# Red ball end grips



## Goldenindian (Jun 24, 2017)

hey hey,

Looking for a pair of these. I am trying
To match a set I already have. They are just like the ones pictured, repops. Clay/ brick red.  Let me know.


----------



## bikewhorder (Jun 24, 2017)

I've been saving these for a special project but that has yet to materialize so for $89 shipped they are yours.


----------



## stezell (Jun 24, 2017)

Why don't you check with rideahiggins?


----------



## Krakatoa (Jun 25, 2017)

Up, this thread calls for this....
https://www.youtube.com/watch?v=pobW7w_gsmE


----------



## Goldenindian (Jun 26, 2017)

Krakatoa said:


> Up, this thread calls for this....



That is some next level trolling.....love it...not even going to delve into what the $&@" you mean....


----------



## Krakatoa (Jun 26, 2017)

Goldenindian said:


> That is some next level trolling.....love it...not even going to delve into what the $&@" you mean....




Thank you trying to stay where the action is, every time I see a pair of these slickery brown grips it just kicks in something I don't know I have to post the hot dog video.....My appologies to the seller, yeah I know unpopular move!





@bikewhorder


----------



## Goldenindian (Jul 5, 2017)

Bump 

Still looking repop clay ball end grips. 
Let me know


----------



## Goldenindian (Jul 12, 2017)

Bump


----------



## Goldenindian (Jul 19, 2017)

Bump


----------



## Goldenindian (Sep 5, 2017)

Bump 

Let me know.

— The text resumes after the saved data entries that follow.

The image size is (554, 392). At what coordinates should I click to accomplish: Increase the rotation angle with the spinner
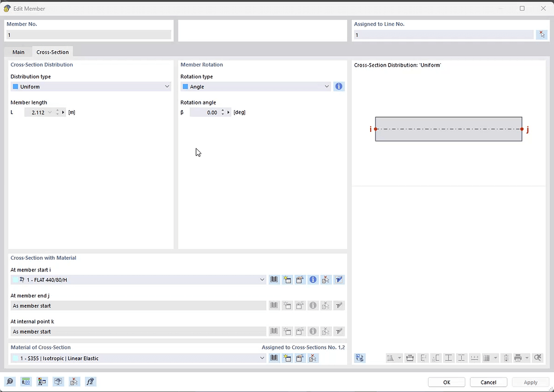pos(222,110)
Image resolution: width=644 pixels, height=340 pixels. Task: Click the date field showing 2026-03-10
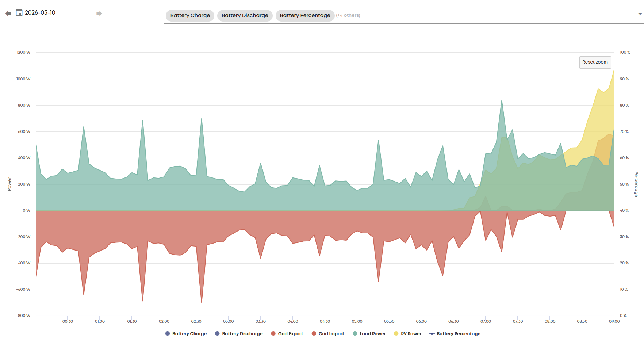[55, 13]

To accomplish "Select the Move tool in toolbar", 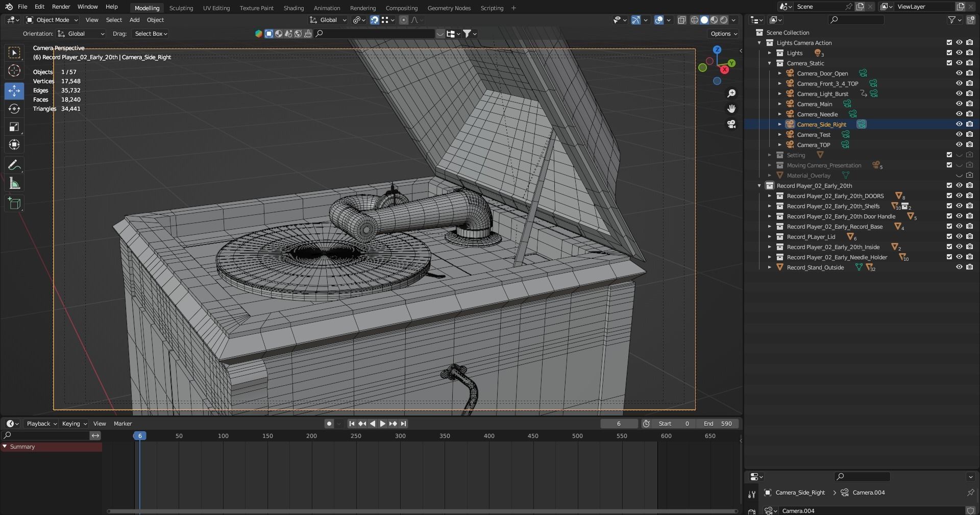I will point(14,91).
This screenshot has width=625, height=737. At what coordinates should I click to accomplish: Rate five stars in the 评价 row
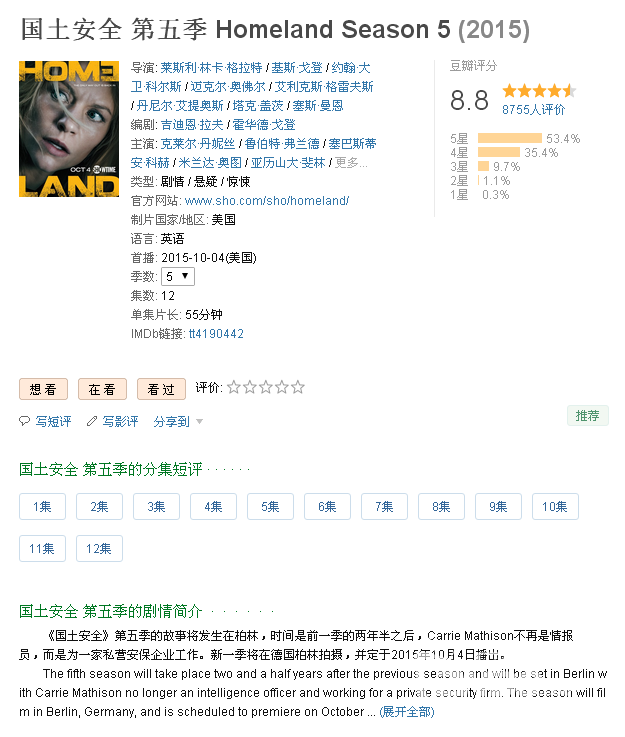point(297,387)
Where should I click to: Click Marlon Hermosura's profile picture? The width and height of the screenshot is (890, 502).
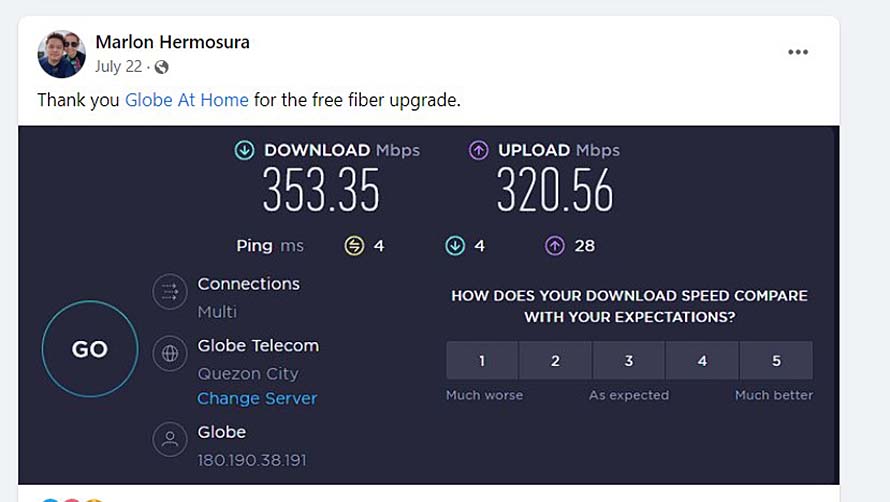[62, 54]
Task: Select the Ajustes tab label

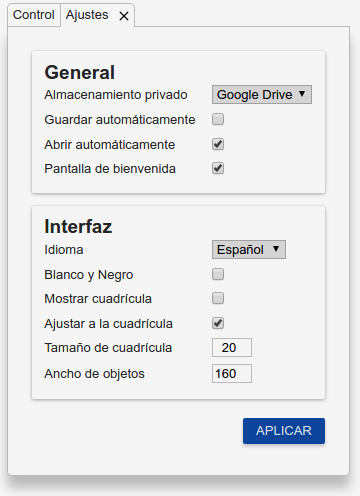Action: [x=87, y=15]
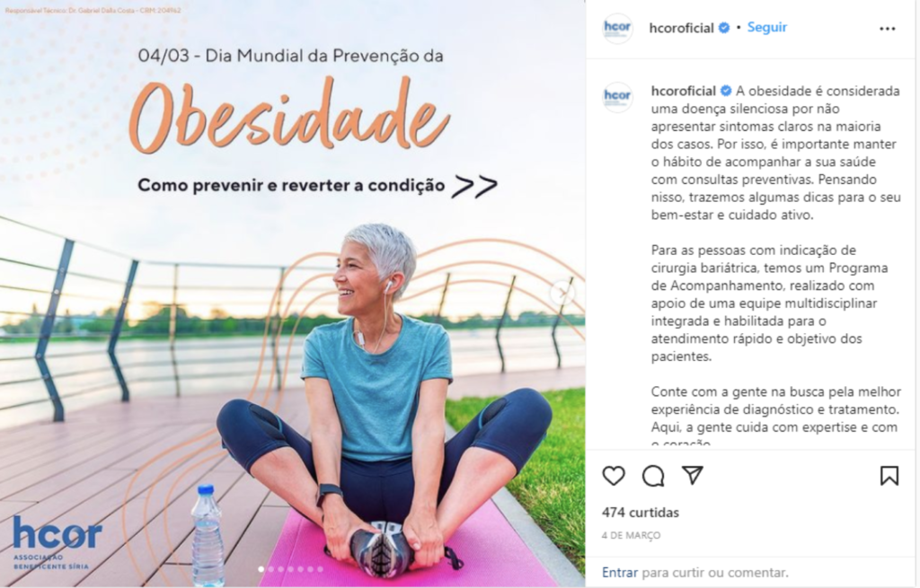Open the 4 de março post date
The width and height of the screenshot is (920, 588).
[x=631, y=535]
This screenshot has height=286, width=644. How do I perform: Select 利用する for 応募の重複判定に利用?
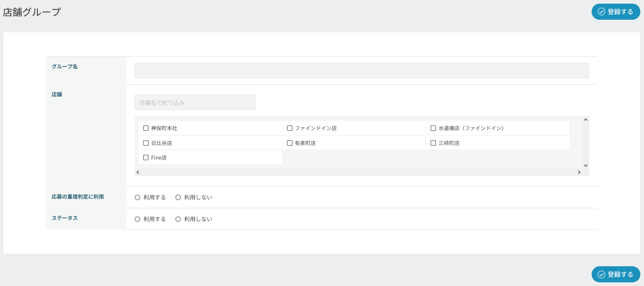(137, 197)
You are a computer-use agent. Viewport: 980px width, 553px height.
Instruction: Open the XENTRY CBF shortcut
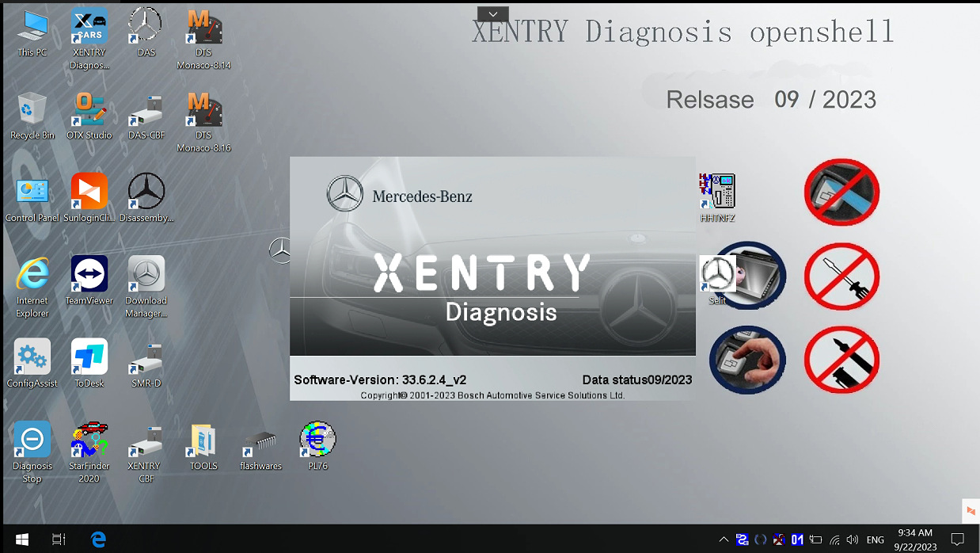coord(145,440)
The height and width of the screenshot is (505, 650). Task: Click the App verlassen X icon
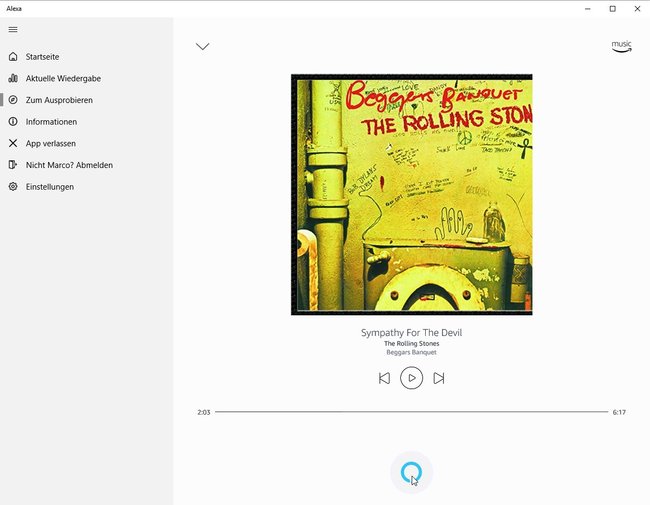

Still looking. The brick red


----------



## Goldenindian (Sep 25, 2017)

Bump


----------



## Goldenindian (Oct 17, 2017)

Bump


----------



## TieDye (Oct 17, 2017)

I saw some on eBay a few days ago.


----------



## Goldenindian (Dec 6, 2017)

Bump


----------



## Goldenindian (Jan 4, 2018)

Bump


----------



## prewarbikes4sale (Jan 5, 2018)

40.00 shipped


----------



## markivpedalpusher (Jan 5, 2018)

prewarbikes4sale said:


> 40.00 shipped
> 
> View attachment 733914




Pretty easy to distress these with a scotchbrite pad or soft wire wheel.


----------